▸ Exercise data
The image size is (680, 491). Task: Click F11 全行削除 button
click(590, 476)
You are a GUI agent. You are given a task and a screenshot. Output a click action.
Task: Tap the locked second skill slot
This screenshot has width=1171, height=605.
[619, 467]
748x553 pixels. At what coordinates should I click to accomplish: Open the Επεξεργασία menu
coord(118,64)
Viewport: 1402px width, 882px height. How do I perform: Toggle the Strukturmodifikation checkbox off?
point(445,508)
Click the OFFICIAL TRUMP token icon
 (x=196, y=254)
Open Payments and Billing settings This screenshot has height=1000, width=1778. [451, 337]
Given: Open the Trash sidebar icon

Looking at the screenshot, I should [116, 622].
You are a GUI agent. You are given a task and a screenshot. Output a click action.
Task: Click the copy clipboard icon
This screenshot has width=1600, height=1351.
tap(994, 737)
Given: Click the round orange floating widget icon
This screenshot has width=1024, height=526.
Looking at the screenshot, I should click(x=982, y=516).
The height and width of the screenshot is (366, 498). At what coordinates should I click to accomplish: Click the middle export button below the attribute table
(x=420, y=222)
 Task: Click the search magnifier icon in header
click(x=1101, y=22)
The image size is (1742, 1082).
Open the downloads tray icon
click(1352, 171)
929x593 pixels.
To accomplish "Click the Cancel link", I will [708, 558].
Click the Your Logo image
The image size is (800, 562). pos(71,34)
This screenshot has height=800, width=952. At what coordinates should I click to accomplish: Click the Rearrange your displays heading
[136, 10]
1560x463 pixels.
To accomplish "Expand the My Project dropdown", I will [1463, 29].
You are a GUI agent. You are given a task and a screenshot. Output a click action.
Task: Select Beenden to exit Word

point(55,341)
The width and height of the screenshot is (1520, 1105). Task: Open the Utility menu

▸ What is being asked
Retype, without any change, the lines from the one containing "1560x463 pixels." through the final line of the material above, and no others.

▸ Answer to this problem
1560x463 pixels.
To accomplish "Expand the My Project dropdown", I will [1463, 29].
You are a GUI agent. You are given a task and a screenshot. Output a click action.
Task: Select Beenden to exit Word

point(55,341)
The width and height of the screenshot is (1520, 1105). Task: Open the Utility menu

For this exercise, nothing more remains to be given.